**EXERCISE DESCRIPTION**
Copy out all the records below, swapping every "Find the location of a particular element" for "Locate a particular element" and leaving everything else as it stands.

**EXERCISE INPUT**
────────────────
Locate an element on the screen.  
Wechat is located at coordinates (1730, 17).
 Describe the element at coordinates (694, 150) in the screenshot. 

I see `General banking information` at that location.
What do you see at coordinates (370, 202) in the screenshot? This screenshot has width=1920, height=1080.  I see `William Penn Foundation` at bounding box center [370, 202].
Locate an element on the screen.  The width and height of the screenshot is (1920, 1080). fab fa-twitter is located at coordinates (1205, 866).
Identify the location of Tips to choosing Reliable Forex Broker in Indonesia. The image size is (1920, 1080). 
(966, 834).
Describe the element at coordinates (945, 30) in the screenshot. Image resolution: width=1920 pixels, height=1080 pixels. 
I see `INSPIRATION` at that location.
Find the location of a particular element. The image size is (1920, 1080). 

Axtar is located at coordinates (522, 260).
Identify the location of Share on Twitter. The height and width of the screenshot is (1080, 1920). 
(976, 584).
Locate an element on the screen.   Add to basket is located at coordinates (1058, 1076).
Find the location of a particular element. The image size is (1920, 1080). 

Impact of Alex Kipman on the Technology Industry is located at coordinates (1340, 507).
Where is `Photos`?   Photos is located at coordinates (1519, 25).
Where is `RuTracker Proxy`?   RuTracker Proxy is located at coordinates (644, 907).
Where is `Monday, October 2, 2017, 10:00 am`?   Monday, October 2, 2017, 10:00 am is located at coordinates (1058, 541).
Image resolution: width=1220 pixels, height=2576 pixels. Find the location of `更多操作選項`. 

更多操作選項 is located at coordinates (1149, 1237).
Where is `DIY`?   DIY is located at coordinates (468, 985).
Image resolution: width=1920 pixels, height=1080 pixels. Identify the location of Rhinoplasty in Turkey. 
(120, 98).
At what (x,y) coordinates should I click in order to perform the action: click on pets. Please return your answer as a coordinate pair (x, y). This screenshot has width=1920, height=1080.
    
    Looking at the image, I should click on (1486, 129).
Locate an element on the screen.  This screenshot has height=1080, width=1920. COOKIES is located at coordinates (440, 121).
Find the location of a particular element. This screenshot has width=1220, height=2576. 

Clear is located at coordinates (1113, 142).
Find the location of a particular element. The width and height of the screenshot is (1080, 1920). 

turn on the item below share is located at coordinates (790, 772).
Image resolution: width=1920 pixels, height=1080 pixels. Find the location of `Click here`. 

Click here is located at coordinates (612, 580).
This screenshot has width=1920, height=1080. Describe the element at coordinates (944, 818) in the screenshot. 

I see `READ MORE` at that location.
────────────────
**RESPONSE BELOW**
Locate an element on the screen.  
Wechat is located at coordinates (1730, 17).
 Describe the element at coordinates (694, 150) in the screenshot. 

I see `General banking information` at that location.
What do you see at coordinates (370, 202) in the screenshot? This screenshot has width=1920, height=1080.  I see `William Penn Foundation` at bounding box center [370, 202].
Locate an element on the screen.  The width and height of the screenshot is (1920, 1080). fab fa-twitter is located at coordinates (1205, 866).
Identify the location of Tips to choosing Reliable Forex Broker in Indonesia. The image size is (1920, 1080). 
(966, 834).
Describe the element at coordinates (945, 30) in the screenshot. Image resolution: width=1920 pixels, height=1080 pixels. 
I see `INSPIRATION` at that location.
Locate a particular element. The image size is (1920, 1080). 

Axtar is located at coordinates (522, 260).
Identify the location of Share on Twitter. The height and width of the screenshot is (1080, 1920). 
(976, 584).
Locate an element on the screen.   Add to basket is located at coordinates (1058, 1076).
Locate a particular element. The image size is (1920, 1080). 

Impact of Alex Kipman on the Technology Industry is located at coordinates (1340, 507).
Where is `Photos`?   Photos is located at coordinates (1519, 25).
Where is `RuTracker Proxy`?   RuTracker Proxy is located at coordinates (644, 907).
Where is `Monday, October 2, 2017, 10:00 am`?   Monday, October 2, 2017, 10:00 am is located at coordinates (1058, 541).
Image resolution: width=1220 pixels, height=2576 pixels. Find the location of `更多操作選項`. 

更多操作選項 is located at coordinates (1149, 1237).
Where is `DIY`?   DIY is located at coordinates (468, 985).
Image resolution: width=1920 pixels, height=1080 pixels. Identify the location of Rhinoplasty in Turkey. 
(120, 98).
At what (x,y) coordinates should I click in order to perform the action: click on pets. Please return your answer as a coordinate pair (x, y). This screenshot has width=1920, height=1080.
    
    Looking at the image, I should click on (1486, 129).
Locate an element on the screen.  This screenshot has height=1080, width=1920. COOKIES is located at coordinates (440, 121).
Locate a particular element. This screenshot has width=1220, height=2576. 

Clear is located at coordinates (1113, 142).
Locate a particular element. The width and height of the screenshot is (1080, 1920). 

turn on the item below share is located at coordinates (790, 772).
Image resolution: width=1920 pixels, height=1080 pixels. Find the location of `Click here`. 

Click here is located at coordinates (612, 580).
This screenshot has width=1920, height=1080. Describe the element at coordinates (944, 818) in the screenshot. 

I see `READ MORE` at that location.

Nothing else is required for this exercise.